B2B Messaging: Why It’s So Tricky and What to Do About It

Pull up the websites of five competing B2B companies in any category, and you’ll find the same phrases: “AI-powered.” “Real-time.” “Unified platform.” “Trusted by leading enterprises.” Each of those companies typically has a genuinely different product solving a real problem, but you wouldn’t know it from the way they describe themselves.

This is a positioning problem, and we run into it constantly with our clients. When positioning is clear and specific, everything downstream (content, campaigns, sales conversations) gets much easier. But when it’s vague, you can optimize your programs all you want and still hit a ceiling because your ideal customers can’t understand why your product or service is the best choice to address their specific needs.

Why Messaging Converges

There are a few structural reasons companies end up with generic messaging. The most common is that messaging gets reviewed into blandness. When a positioning statement passes through product, marketing, legal, sales, and leadership, each round of feedback can pull out whatever feels too specific or too bold. Everyone is protecting something legitimate, but the cumulative effect is something broad enough to say nothing in particular.

Competitor mirroring is another factor. When you’re building messaging from scratch, it’s natural to use established players as a reference point.

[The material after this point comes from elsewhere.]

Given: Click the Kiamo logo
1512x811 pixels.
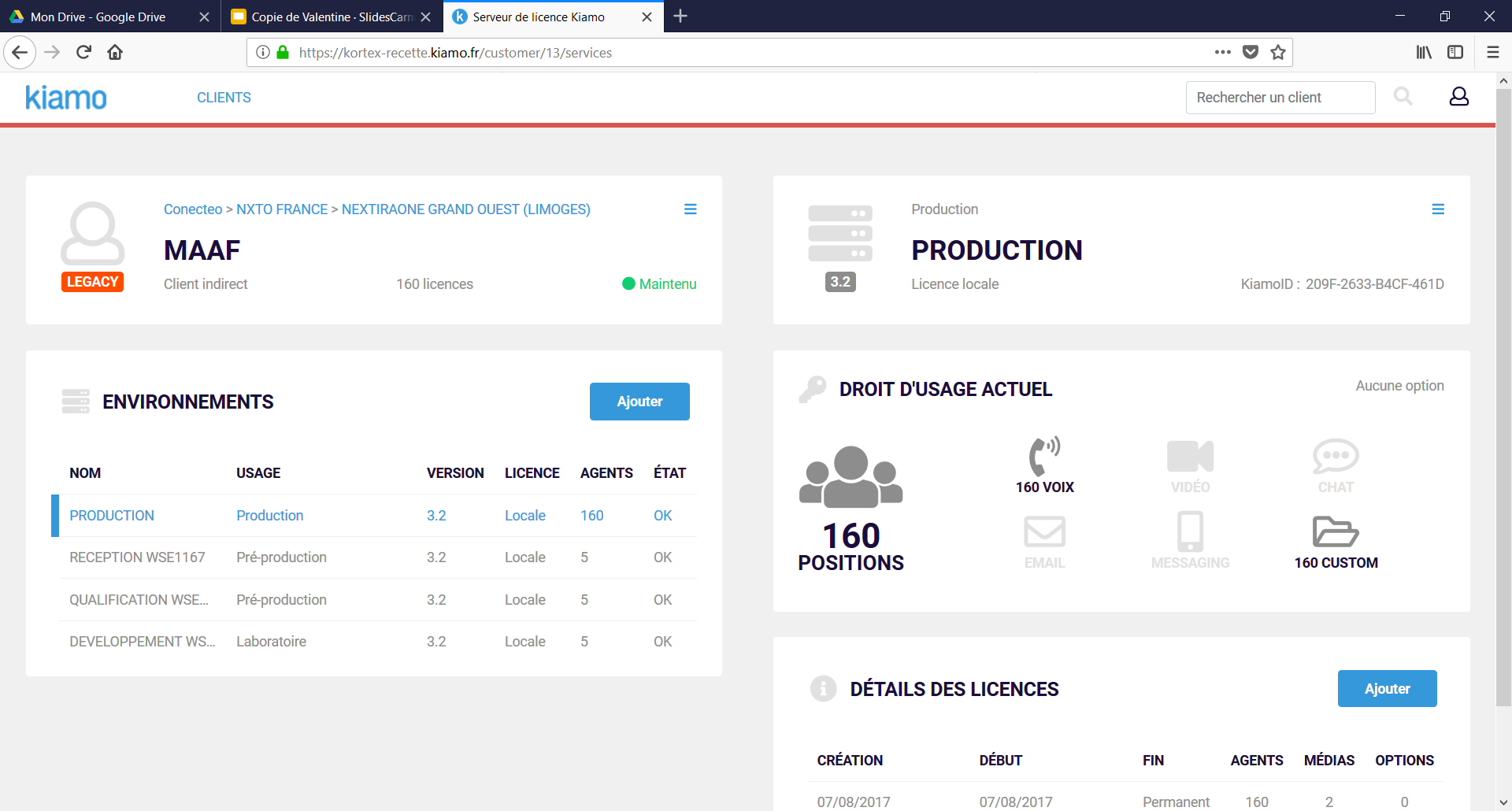Looking at the screenshot, I should click(66, 98).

When everyone does this, the whole category converges toward the same vocabulary without anyone making a deliberate choice to sound like their competitors.

Another potential culprit: a target audience defined too broadly. “IT decision-makers at mid-market companies” is a category, not a person. With such a wide audience, you end up with messaging that’s technically relevant to everyone but doesn’t resonate strongly with anyone.

What Suboptimal Messaging Does to Your Marketing Program

You’d think unclear positioning would just affect brand guidelines or website copy, but it tends to show up everywhere. Content ends up generic enough that any competitor could have published it. Demand generation campaigns attract leads that look right on paper but don’t convert, because the message brought in people who were vaguely interested rather than specifically motivated.

We did a recent audit for a company providing fleet safety technology; in that industry, nearly every major player leads with AI-powered cameras, real-time alerts, and lower insurance costs. Our client had real product differentiation –  a different AI architecture leading to stronger driver-scoring data – but none of it was showing up in the marketing because it hadn’t been translated into distinct angles the team could use. The work was to map where competitors were clustering and find the angles nobody owned clearly: driver coaching outcomes, insurance ROI, distracted driving as a specific use case. Each speaks to a different buyer, and mapping that out gave the team something real to build from.

The Repositioning Loop and Why It’s Worth Avoiding

One response to unclear messaging is to try to fix it by repositioning frequently, cycling through different frames until something clicks. This is worth talking about because it has its own costs that aren’t always obvious in the moment.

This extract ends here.